#### [Consigne 1]
D’après l’extrait du texte, quel taux d’inflation a accompagné la politique de crédit garanti par l’État en Turquie ?
#### [Consigne 2]
Traduisez en anglais cette phrase de l’extrait du texte : « Le président turc Recep Tayyip Erdoğan a lancé une série de chiffres pour défendre sa décision d’inonder l’économie turque de crédit garanti par l’État. »

#### [Extrait du texte]

+===+

Des erreurs politiques fondées sur des preuves empiriques

TURIN – Après des années et des années d’insistance sur l’importance que les décisions politiques soient basées sur des faits avérés, les économistes ont clairement eu une certaine influence sur les politiciens. La nouvelle tâche des économistes est maintenant de faire comprendre à ces mêmes politiciens que, avancer des preuves avant d’avoir adopté la moindre politique, ce n’est absolument pas ce qu’on entend par conception de politiques fondée sur des faits avérés.


Le président turc Recep Tayyip Erdoğan a lancé une série de chiffres pour défendre sa décision d’inonder l’économie turque de crédit garanti par l’État. Pourtant, la vérité est que cette politique avait d’abord et avant tout une motivation politique : gagner le soutien du public en générant artificiellement de la croissance à court terme (au prix d’un taux d’inflation à 12%, le plus élevé en neuf ans).

+===+

#### [Données fournies]
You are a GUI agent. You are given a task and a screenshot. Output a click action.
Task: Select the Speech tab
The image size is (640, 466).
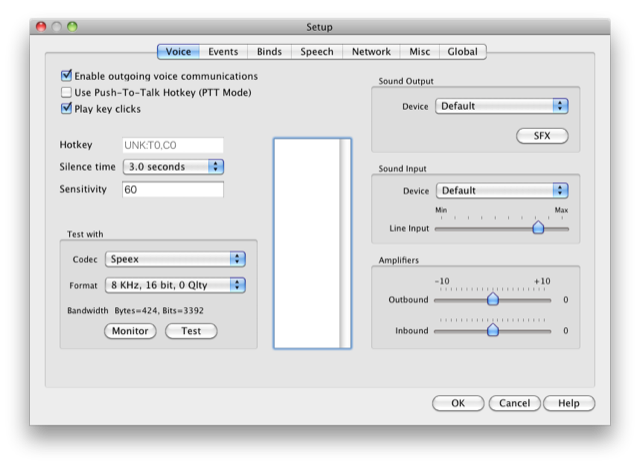click(317, 52)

+===+

#### [Réponse attendue 1]
Un taux d’inflation de 12 %, le plus élevé en neuf ans.

#### [Réponse attendue 2]
Turkish President Recep Tayyip Erdoğan put forward a series of figures to defend his decision to flood the Turkish economy with state-guaranteed credit.